▸ Given records:
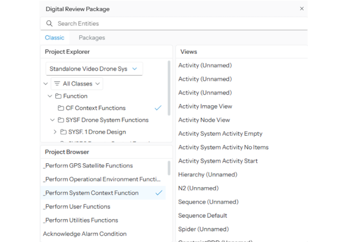
Task: Expand the SYSF. 1 Drone Design node
Action: coord(55,132)
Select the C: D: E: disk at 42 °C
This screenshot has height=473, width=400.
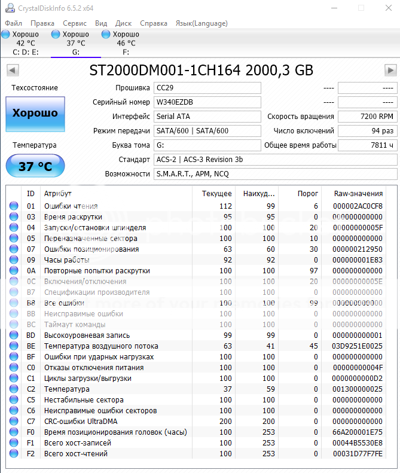coord(25,43)
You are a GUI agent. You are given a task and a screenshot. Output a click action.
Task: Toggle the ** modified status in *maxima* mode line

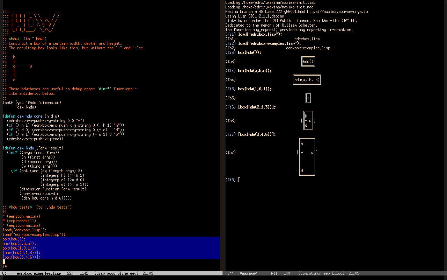pos(230,273)
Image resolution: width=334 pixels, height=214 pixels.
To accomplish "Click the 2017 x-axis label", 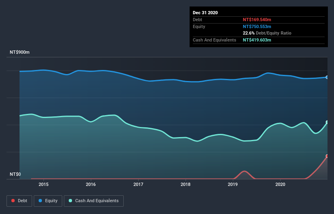I will click(138, 184).
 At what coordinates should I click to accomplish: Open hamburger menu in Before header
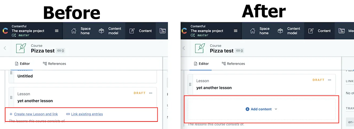point(57,31)
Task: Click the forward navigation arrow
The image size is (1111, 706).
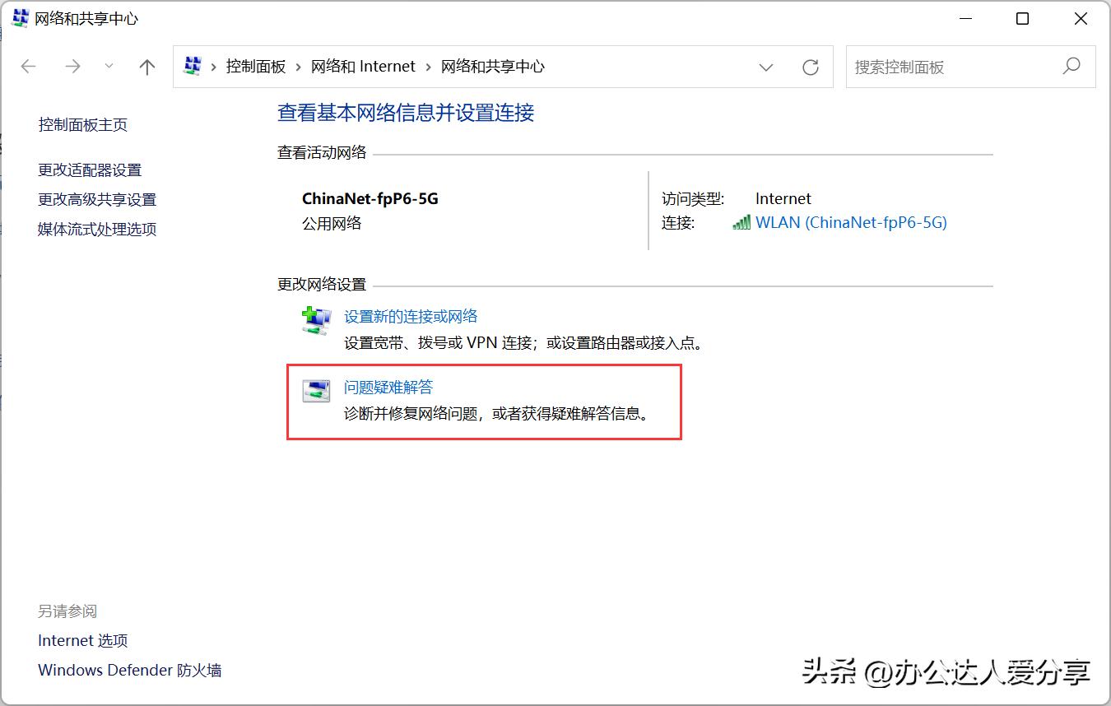Action: pyautogui.click(x=72, y=67)
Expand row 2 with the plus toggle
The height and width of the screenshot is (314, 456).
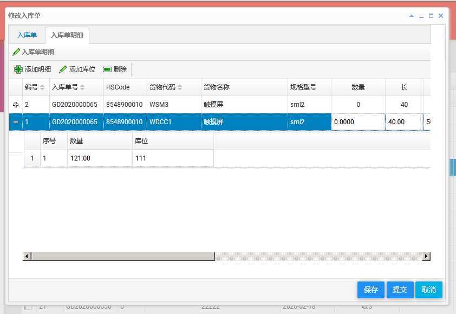pyautogui.click(x=16, y=105)
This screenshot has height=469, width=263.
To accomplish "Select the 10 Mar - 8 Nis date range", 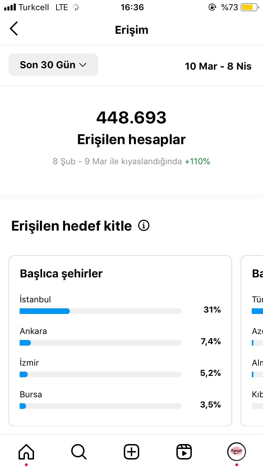I will 218,66.

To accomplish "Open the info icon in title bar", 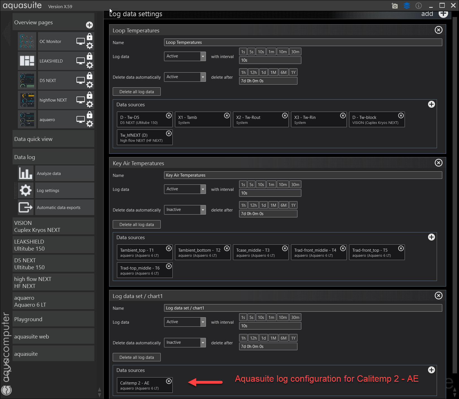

▸ Directions for this task: Please repeat, exactly as written, the lines in the records above, starting with the one that has "Select the C: D: E: disk at 42 °C" and going on through the one that has "Image resolution: width=334". Pictures are to be left out.

▸ Problem solution:
Select the C: D: E: disk at 42 °C
This screenshot has height=473, width=400.
coord(25,43)
You are a GUI agent. You are given a task and a screenshot. Output a click action.
Task: Toggle the ** modified status in *maxima* mode line

pos(230,273)
Image resolution: width=334 pixels, height=214 pixels.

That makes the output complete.